DESCRIPTION OF THE TASK: Once you find the line that contains "The image size is (1195, 508).", write out that line and every line after it to the end of the records, exactly and with nothing else.
* * * * * * *
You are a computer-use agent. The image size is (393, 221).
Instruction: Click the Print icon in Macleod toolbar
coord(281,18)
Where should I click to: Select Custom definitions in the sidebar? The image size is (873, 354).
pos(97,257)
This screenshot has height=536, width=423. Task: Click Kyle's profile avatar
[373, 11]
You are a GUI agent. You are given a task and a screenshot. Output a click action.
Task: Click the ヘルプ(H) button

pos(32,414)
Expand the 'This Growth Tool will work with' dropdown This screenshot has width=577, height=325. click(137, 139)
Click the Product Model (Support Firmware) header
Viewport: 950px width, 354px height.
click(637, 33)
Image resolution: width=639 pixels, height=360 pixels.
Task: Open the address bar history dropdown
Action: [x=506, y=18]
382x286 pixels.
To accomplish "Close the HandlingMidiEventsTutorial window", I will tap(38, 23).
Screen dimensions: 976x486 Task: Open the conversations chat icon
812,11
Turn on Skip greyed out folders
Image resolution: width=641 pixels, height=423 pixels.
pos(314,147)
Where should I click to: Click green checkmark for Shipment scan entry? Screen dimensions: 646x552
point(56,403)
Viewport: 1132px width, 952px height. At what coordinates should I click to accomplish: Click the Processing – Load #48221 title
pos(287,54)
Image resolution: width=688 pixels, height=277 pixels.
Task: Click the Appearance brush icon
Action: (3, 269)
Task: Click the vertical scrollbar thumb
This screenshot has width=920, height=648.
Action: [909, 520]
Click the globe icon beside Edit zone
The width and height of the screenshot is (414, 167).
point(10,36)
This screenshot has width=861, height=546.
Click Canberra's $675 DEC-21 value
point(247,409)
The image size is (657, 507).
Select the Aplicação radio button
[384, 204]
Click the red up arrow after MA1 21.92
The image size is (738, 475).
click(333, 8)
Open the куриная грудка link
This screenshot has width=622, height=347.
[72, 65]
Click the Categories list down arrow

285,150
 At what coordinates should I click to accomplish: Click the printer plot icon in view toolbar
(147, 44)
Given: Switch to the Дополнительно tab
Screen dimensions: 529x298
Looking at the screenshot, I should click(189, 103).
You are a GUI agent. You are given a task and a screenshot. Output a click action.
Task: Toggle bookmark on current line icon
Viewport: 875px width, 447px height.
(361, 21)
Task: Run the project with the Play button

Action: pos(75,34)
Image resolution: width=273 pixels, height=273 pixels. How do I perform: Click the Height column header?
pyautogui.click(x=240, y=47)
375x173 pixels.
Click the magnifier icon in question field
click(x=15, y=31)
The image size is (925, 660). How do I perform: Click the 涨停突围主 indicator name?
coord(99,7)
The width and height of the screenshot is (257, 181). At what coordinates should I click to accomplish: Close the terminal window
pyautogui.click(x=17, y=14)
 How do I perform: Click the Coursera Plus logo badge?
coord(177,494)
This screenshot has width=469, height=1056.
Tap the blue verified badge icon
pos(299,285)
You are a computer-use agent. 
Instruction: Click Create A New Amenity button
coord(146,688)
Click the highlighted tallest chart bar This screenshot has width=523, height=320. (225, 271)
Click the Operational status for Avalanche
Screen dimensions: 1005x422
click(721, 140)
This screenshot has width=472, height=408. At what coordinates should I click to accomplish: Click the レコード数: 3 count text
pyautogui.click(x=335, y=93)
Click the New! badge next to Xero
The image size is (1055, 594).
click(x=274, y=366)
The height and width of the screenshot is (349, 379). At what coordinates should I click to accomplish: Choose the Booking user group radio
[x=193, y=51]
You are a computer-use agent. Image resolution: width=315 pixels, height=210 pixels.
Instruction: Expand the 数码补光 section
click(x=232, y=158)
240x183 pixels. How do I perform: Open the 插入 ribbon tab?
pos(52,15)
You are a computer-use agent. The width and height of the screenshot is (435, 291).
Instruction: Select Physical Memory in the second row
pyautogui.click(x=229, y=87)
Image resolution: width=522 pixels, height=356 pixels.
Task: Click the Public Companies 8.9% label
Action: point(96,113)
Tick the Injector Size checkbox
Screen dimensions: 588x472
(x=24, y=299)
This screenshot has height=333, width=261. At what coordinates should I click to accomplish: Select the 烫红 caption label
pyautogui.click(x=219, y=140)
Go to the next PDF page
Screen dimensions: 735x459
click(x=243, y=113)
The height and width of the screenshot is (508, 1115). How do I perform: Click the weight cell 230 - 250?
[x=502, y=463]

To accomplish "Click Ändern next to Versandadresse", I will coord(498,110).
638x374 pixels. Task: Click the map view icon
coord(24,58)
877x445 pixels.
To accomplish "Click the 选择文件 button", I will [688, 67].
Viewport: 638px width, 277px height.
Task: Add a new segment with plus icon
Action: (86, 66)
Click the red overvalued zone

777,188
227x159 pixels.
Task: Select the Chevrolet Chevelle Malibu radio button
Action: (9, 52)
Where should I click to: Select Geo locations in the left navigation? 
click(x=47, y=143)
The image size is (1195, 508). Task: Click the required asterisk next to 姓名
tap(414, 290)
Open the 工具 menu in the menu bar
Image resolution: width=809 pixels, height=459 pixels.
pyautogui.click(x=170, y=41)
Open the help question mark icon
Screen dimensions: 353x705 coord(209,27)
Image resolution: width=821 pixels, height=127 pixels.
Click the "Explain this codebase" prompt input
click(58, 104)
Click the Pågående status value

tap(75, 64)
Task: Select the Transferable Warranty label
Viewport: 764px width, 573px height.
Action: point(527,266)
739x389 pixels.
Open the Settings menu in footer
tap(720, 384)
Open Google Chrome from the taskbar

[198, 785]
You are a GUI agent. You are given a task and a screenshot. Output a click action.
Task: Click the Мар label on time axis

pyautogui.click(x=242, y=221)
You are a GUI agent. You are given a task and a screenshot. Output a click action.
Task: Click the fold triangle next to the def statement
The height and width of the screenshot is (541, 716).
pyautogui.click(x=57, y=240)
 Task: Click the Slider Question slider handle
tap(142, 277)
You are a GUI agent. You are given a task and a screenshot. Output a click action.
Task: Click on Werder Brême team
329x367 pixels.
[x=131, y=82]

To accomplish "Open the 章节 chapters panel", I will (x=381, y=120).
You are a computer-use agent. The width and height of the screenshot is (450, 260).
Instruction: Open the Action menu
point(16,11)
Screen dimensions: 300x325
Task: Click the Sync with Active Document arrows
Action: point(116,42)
* * * * * * *
ANSWER SECTION:
The image size is (1195, 508). Task: Click the required asterisk next to 姓名
tap(414, 290)
Open the 工具 menu in the menu bar
Image resolution: width=809 pixels, height=459 pixels.
pyautogui.click(x=170, y=41)
Open the help question mark icon
Screen dimensions: 353x705 coord(209,27)
Image resolution: width=821 pixels, height=127 pixels.
Click the "Explain this codebase" prompt input
click(58, 104)
Click the Pågående status value

tap(75, 64)
Task: Select the Transferable Warranty label
Viewport: 764px width, 573px height.
Action: point(527,266)
739x389 pixels.
Open the Settings menu in footer
tap(720, 384)
Open Google Chrome from the taskbar

[198, 785]
You are a GUI agent. You are given a task and a screenshot. Output a click action.
Task: Click the Мар label on time axis

pyautogui.click(x=242, y=221)
You are a GUI agent. You are given a task and a screenshot. Output a click action.
Task: Click the fold triangle next to the def statement
The height and width of the screenshot is (541, 716).
pyautogui.click(x=57, y=240)
 Task: Click the Slider Question slider handle
tap(142, 277)
You are a GUI agent. You are given a task and a screenshot. Output a click action.
Task: Click on Werder Brême team
329x367 pixels.
[x=131, y=82]

To accomplish "Open the 章节 chapters panel", I will (x=381, y=120).
You are a computer-use agent. The width and height of the screenshot is (450, 260).
Instruction: Open the Action menu
point(16,11)
Screen dimensions: 300x325
Task: Click the Sync with Active Document arrows
Action: point(116,42)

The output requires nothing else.